Now that we're done with the shallow reef, let's go to quickly clean the 50 gallon lowboy. It's safe to say that I don't clean it too often, given how much coral and algae is growing on it and the reason is I just don't feel comfortable putting excess pressure on the glass. Don't get me wrong, these tanks are great for holding water, holding frags, holding coral in general. They're easy to drill and they're relatively cheap to get, but if you don't have a stand that's level, or it there's pressure or pinch points anywhere in the stand, or if you happen to just bang it off the wall a little bit, you'll break the whole damn tank because I've done that several times over the last couple years.

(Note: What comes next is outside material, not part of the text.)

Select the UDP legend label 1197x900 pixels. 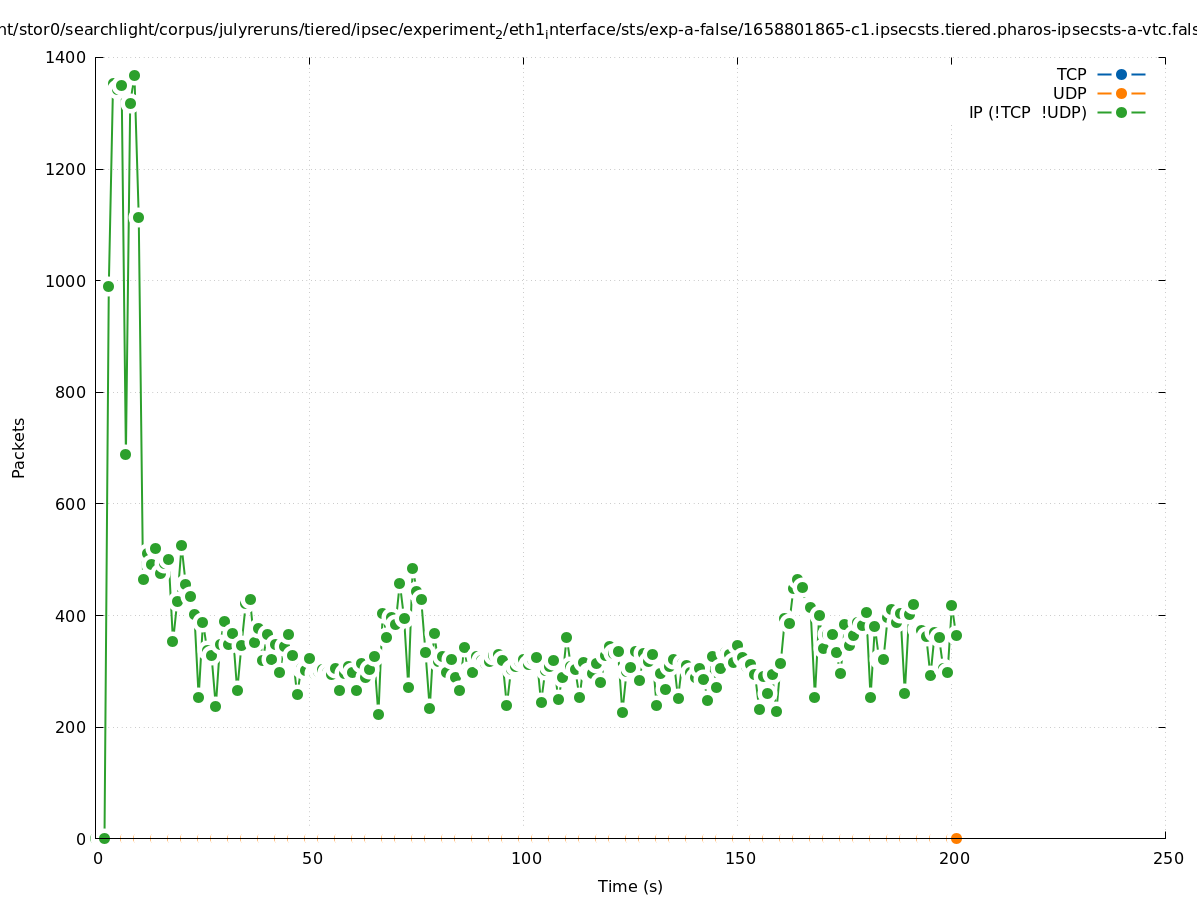coord(1069,93)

I did bang it off the wall, but it wasn't that hard so it could at least give me a little leeway on that. All said and done, I just don't feel comfortable messing with these tanks. That's really why I just leave this one as is. When I add the other two from the imported system to this system from my grow out, I'm going to do the same thing and probably not clean the glass and just let them do their own thing.

Finally, last but not least, the 300 gallon. I am going to be using the tiger shark float here. This magnet cleaner is not the cheapest in the world but it works really well and I of course use the blade attachment. It's time consuming. It's an 8 foot tank by 2 foot wide by 30 inches tall and if you want to get all the coral and algae out of the nooks and crannies, it just takes a while. It's something I do probably once a week just so I can create content and if I didn't have to make YouTube videos, I probably wouldn't clean the glass to be honest with you because it doesn't really bother me. The snails take care of stuff. Again, the tank doesn't really get that dirty over a couple weeks.

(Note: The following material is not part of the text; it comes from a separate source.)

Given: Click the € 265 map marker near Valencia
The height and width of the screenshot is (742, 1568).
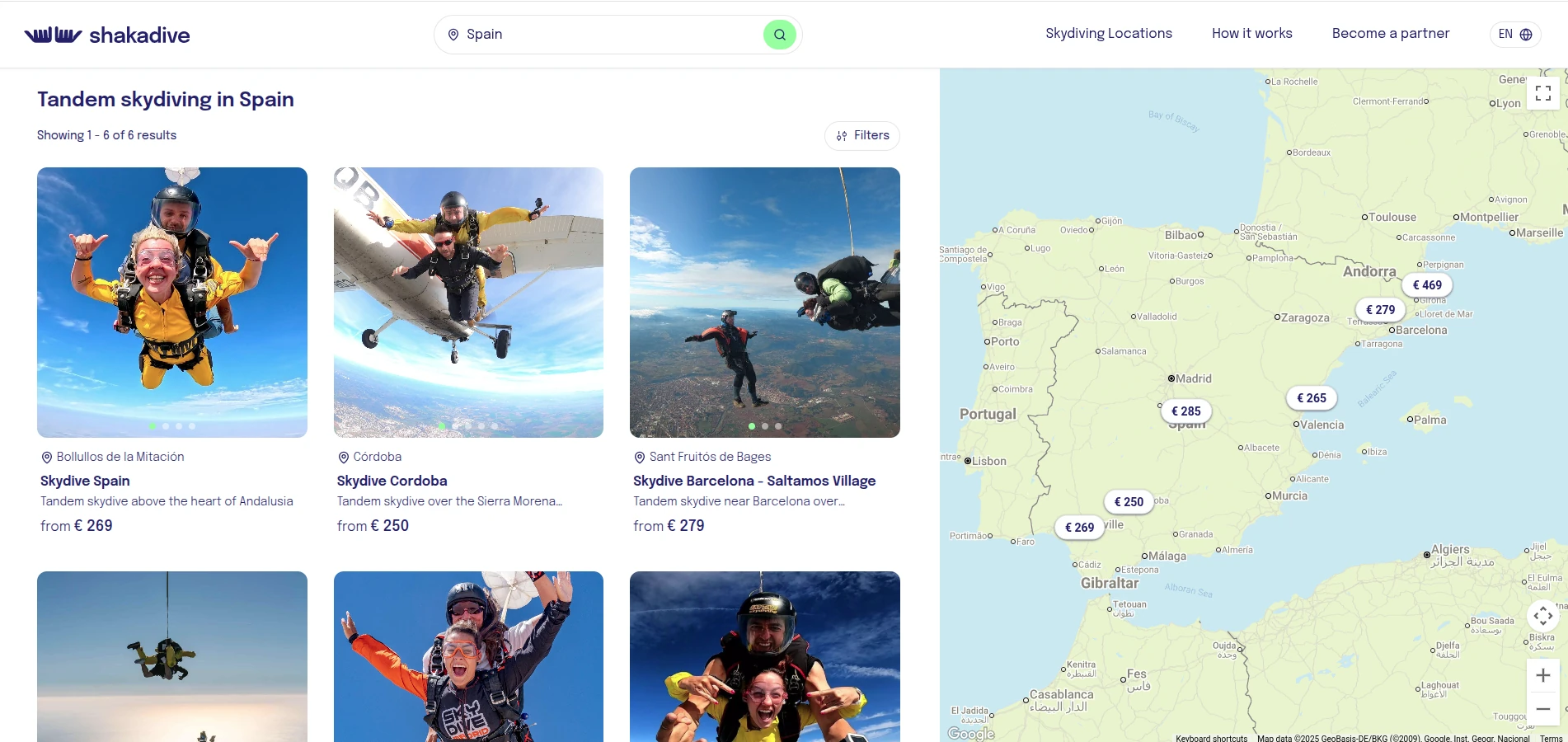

Going to fast forward everything. Once we're done with that, let's go to move on to siphoning out and removing some detritus.

As I mentioned before, one of the main reasons behind doing these water changes is to remove detritus. It makes it very easy with a bare bottom tank. As you guys can see, we have cyano, which again is going to be removed relatively easily during the siphoning process. As I mentioned before, bare bottom is really the way that I like to go, not only because it's easy to clean, but you could have a lot of extra flow, you could put frags at the bottom of the tank and I not worry about them getting covered in sand.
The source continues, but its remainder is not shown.